By Rachael Babin.
The silent hero of cancer treatment, radiation therapy, was brought out of the shadows at the World Cancer Congress this week.
Radiation therapy is a highly effective treatment for cancer, involved in around 40% of cancer cures, yet it is largely unknown in the general community despite that fact the most common cancers worldwide—lung, breast, and colon—can all benefit from radiation therapy. It also helps relieve pain for patients whose cancer has metastasised.
Now a global alliance of radiation oncology advocacy organisations will work together to educate patients and governments about the importance of radiation therapy.
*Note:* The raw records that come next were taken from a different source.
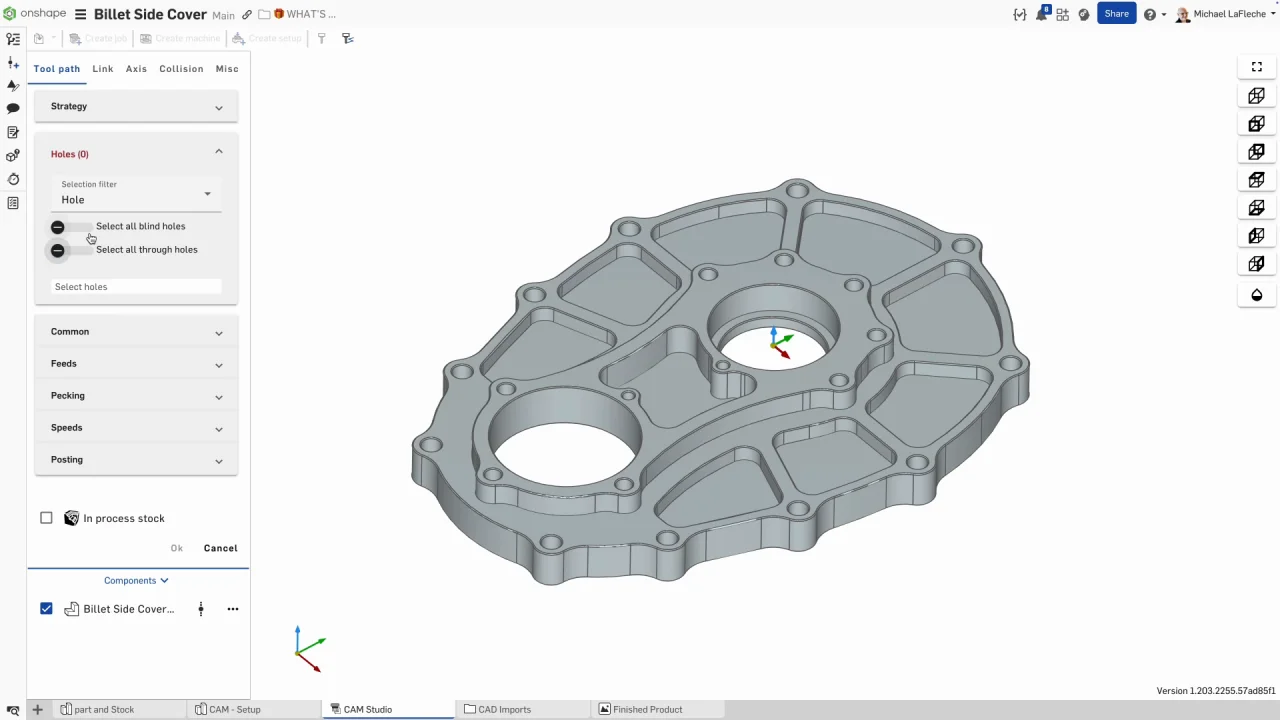Open Billet Side Cover three-dot menu
The height and width of the screenshot is (720, 1280).
pyautogui.click(x=233, y=609)
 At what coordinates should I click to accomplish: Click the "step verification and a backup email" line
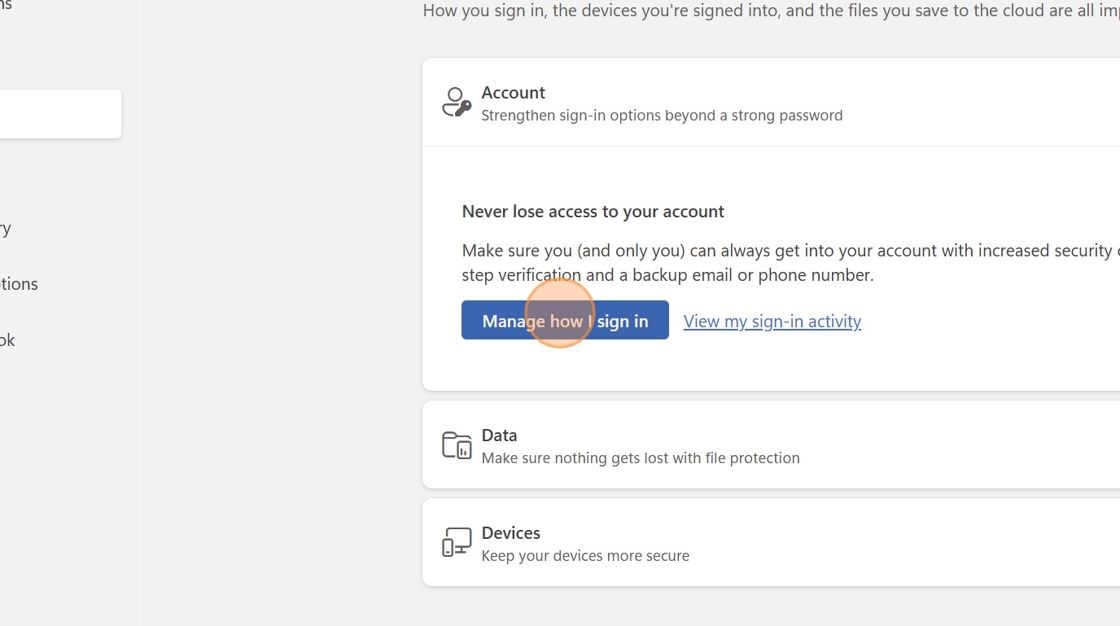tap(667, 275)
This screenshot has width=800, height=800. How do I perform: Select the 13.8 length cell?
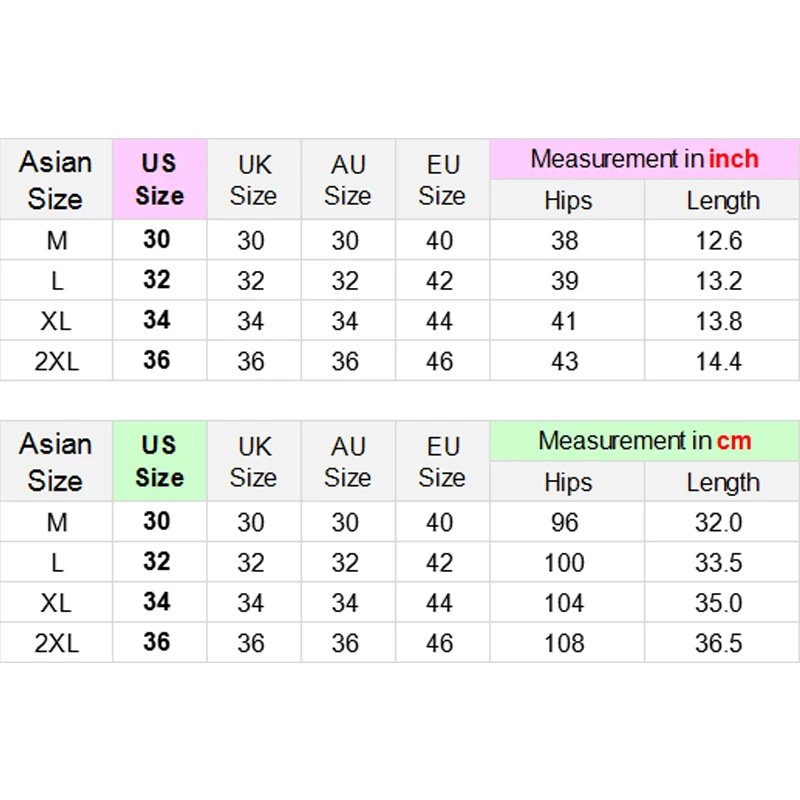(x=721, y=321)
This alliance includes GlobalRT, a new online community that aims to utilise digital technology and social media to better connect patients, providers and policy-makers that want to improve cancer care.
The GlobalRT group met with the Radiation Oncology: Targeting Cancer campaign, an important initiative by the Faculty of Radiation Oncology, Royal Australian and New Zealand College of Radiologist, in Melbourne this week to coordinate activities and raise the profile of radiation therapy.
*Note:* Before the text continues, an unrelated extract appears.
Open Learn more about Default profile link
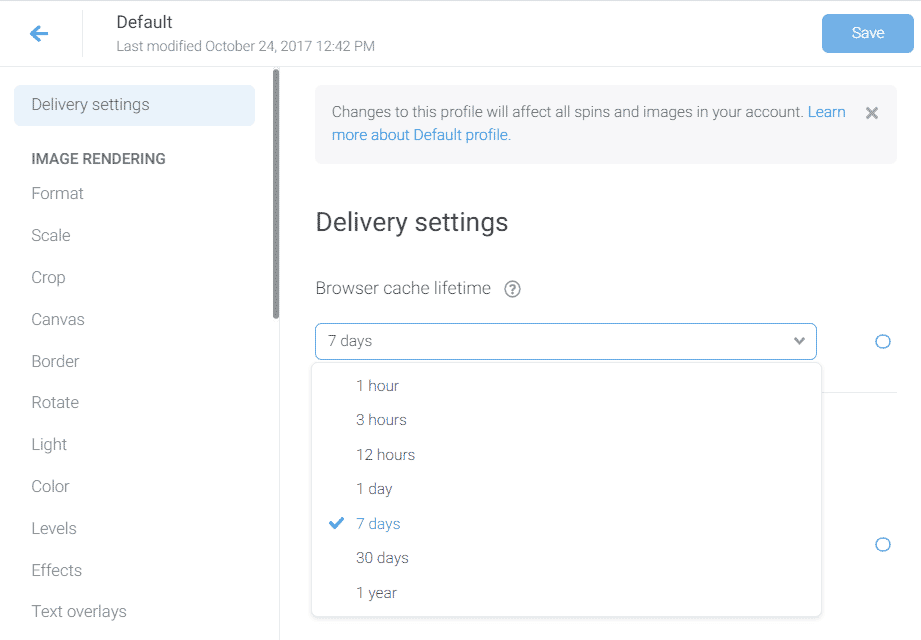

An important aspect of this movement is advocating for global access to radiation therapy, which is woeful in some countries and needed to tackle the worldwide cancer problem.
Associate Professor Sandra Turner, who is Chair of the Targeting Cancer campaign and a Radiation Oncologist at Westmead Hospital, Sydney, said, “currently, more than half of people living with cancer reside in low and middle-income countries, but only 30% of radiation machines are located in these countries, with a shocking 3% in the lowest income nations”.
“Over 350 million people lack access to any radiation therapy services and about 200 million reside in one of the 29 African countries that do not have a single radiation machine.” This issue needs to be addressed as a global issue because “people diagnosed with cancer should be aware of their treatment options and have access to the best treatment, no matter where they live.”
And the problem isn’t confined to low-middle income nations, with low uptake of radiation therapy even in countries like Australian and New Zealand.
“Even in high income countries like Australia and New Zealand, while 1 in 2 patients could benefit from the treatment, less than 1 in 3 will actually receive it,” Associate Professor Turner said.